Fazendo jus à minha imagem de ser meio esquisita, por algum motivo, eu nunca comprei essa ideia. E eu fui exposta às mesmas histórias da Barbie e da Disney que você foi, então a gente provavelmente cresceu na mesma bolha, e eu só tinha um parafuso meio errado mesmo.
Fomos ensinados a acreditar no amor dos filmes e dos livros, que são majoritariamente obras de ficção. Os personagens são escritos para corresponderem exatamente a um perfil bem definido de mocinhos ou vilões, sem nenhum tipo de comportamento duvidoso ou contraditório. A protagonista que supera um mundo de perigos, ladrões, bruxas, florestas escuras, mas no fim precisa de um príncipe para protegê-la e salvá-la. Um príncipe que não esteva ali em todos os momentos em que ela realmente precisou ser salva.
Eu costumo fazer piada com as pessoas falando que “esse frio na barriga que você tá sentindo é ansiedade, isso não é saudável”. Embora eu entenda a curiosidade de conhecer alguém novo e descobrir as muitas coisas que aquela pessoa gosta provoca na gente, não é exatamente essa sensação que eu quero em uma relação mais duradoura.
A gente cresce sonhando com esse sentimento igual ao dos filmes, em que o mundo vai se iluminar quando você vir a pessoa, a certeza de que ela é o amor da sua vida vai ser instantânea, e você vai sentir as borboletas no estômago toda vez que a pessoa olhar pra você. Ou, mesmo, em uma perspectiva mais problemática do assunto, a gente tem certeza de que as relações tem que ser como uma montanha-russa, alternando entre altos e baixos o tempo todo para que você sinta a emoção.

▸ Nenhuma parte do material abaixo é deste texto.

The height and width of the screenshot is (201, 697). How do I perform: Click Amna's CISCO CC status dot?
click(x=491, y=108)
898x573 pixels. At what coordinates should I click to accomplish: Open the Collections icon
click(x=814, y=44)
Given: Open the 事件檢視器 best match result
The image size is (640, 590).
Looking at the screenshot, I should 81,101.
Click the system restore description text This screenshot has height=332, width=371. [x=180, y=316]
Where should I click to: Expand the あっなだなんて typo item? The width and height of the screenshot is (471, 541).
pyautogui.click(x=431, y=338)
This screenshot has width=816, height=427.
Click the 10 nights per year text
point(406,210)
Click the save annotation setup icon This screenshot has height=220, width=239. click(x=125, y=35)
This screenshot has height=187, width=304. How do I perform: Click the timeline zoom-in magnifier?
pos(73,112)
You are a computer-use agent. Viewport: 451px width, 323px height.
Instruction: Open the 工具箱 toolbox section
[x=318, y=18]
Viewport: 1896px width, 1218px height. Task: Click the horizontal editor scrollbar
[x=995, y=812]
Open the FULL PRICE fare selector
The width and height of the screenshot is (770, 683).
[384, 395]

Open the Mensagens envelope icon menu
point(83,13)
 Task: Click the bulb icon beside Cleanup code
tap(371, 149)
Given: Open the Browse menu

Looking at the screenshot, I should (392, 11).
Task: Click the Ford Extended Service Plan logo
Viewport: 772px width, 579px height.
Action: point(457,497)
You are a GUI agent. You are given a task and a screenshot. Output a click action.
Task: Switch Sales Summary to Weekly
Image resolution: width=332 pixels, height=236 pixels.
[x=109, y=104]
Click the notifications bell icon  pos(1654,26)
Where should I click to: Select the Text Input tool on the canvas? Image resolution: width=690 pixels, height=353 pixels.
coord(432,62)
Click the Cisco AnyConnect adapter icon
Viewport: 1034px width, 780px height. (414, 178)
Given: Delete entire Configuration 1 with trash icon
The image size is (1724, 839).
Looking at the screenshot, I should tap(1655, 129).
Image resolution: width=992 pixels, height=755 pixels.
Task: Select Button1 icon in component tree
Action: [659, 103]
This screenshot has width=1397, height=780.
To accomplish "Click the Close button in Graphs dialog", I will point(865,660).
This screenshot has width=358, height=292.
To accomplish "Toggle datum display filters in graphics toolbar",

Mas se for fazer essa analogia de verdade, quanto tempo da sua vida você passa em montanhas-russas? E quanto tempo você passa com os pés no chão? A aventura repleta de adrenalina e com as emoções bagunçadas pela velocidade dos movimentos dura menos de 10 minutos, e eu duvido que você acharia tão divertido se ficasse lá durante 2 horas ou mais, agora imagina a vida inteira.
O problema de querer que isso permaneça o tempo todo é que os filmes de romance duram menos de 2 horas; e geralmente concentram apenas os momentos mais emocionantes da história porque precisam prender a sua atenção. Seria muito chato assistir a um filme em que o casal principal passa a maior parte do tempo cuidando das tarefas domésticas, organizando as contas de casa ou trabalhando em silêncio em lados opostos da mesa de jantar.
Aprender definições falhas de amor quando somos bem jovens torna difícil sermos amorosos quando amadurecemos. (Tudo sobre o amor)
As borboletas no estômago que você sente quando está conhecendo alguém são justamente consequência da novidade na sua vida. Você toma mais cuidado com o que fala, com quais opiniões vai expor, quais gostos pessoais você vai mostrar. Se arruma mais quando vai encontrar a pessoa, passa perfume… Mas esse sentimento de ineditismo não vai durar pra sempre, e nem pode. Porque em algum momento, aquela pessoa vai deixar de ser alguém novo na sua vida, e é nesse momento que você vai se sentir confortável pra falar que não gosta do mesmo estilo musical, que não acha aquela piada engraçada; e vai parar de achar que a pessoa gosta menos de você se seu cabelo não estiver bom quando vocês se encontrarem.
É aqui que começa a próxima fase de uma relação (seja ela romântica ou de amizade): quando você se sente confortável perto de alguém e não tem receio de se mostrar sem os filtros de formalidade, aquele frio na barriga não tem espaço pra existir, porque ele é justamente o contrário disso.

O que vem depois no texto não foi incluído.